| Brief 1 |
Retype the security news excerpt below in full, word for word.

| Passage provided |

Following reports that stolen military computer hardware was being sold at a bazaar near a US air base in Bagram, Afghanistan, the US military is apparently doing its best to buy all the stolen flash drives it can find. The drives contain potentially sensitive military information. An investigation into the theft of the devices and a computer security policy review are pending.



Man Fined US$84,000 in Spyware Removal Tool Case (19 April 2006)

Zhijian Chen has been fined US$84,000 for using deceptive advertising techniques that urged computer users to purchase a bogus anti-spyware program. By using Windows' "Net send" command, Chen was able to generate pop-ups on users' computers that looked something like security warnings. If the users clicked on the supplied link they were eventually led to the Secure Computer web site, where they were offered a free scan, and then a chance to purchase Spyware Cleaner to remove the often non-existent spyware the scanner claimed to have detected. Chen is the first to learn his penalty from a suit brought by Microsoft and Washington state Attorney General Rob McKenna against Secure Computer, Chen and two other men.


Apple Releases Java Update (20 April 2006)

Apple has released the Java 2 Standard Edition 5.0 Release 4 update, which addresses five flaws in the Java Virtual machine. The most serious flaw could be exploited to gain access to vulnerable systems. The flaws addressed in the update affect Mac OS X version 10.4.5 and the corresponding server edition.

Recent Microsoft Patches Causing Problems (20 April 2006)

| The data |
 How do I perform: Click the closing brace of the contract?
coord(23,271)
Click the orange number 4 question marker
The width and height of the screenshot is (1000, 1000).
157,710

| Brief 2 |
Echo every entry above, line for line and without any change.

| Reply 1 |
Following reports that stolen military computer hardware was being sold at a bazaar near a US air base in Bagram, Afghanistan, the US military is apparently doing its best to buy all the stolen flash drives it can find. The drives contain potentially sensitive military information. An investigation into the theft of the devices and a computer security policy review are pending.



Man Fined US$84,000 in Spyware Removal Tool Case (19 April 2006)

Zhijian Chen has been fined US$84,000 for using deceptive advertising techniques that urged computer users to purchase a bogus anti-spyware program. By using Windows' "Net send" command, Chen was able to generate pop-ups on users' computers that looked something like security warnings. If the users clicked on the supplied link they were eventually led to the Secure Computer web site, where they were offered a free scan, and then a chance to purchase Spyware Cleaner to remove the often non-existent spyware the scanner claimed to have detected. Chen is the first to learn his penalty from a suit brought by Microsoft and Washington state Attorney General Rob McKenna against Secure Computer, Chen and two other men.


Apple Releases Java Update (20 April 2006)

Apple has released the Java 2 Standard Edition 5.0 Release 4 update, which addresses five flaws in the Java Virtual machine. The most serious flaw could be exploited to gain access to vulnerable systems. The flaws addressed in the update affect Mac OS X version 10.4.5 and the corresponding server edition.

Recent Microsoft Patches Causing Problems (20 April 2006)

| Reply 2 |
 How do I perform: Click the closing brace of the contract?
coord(23,271)
Click the orange number 4 question marker
The width and height of the screenshot is (1000, 1000).
157,710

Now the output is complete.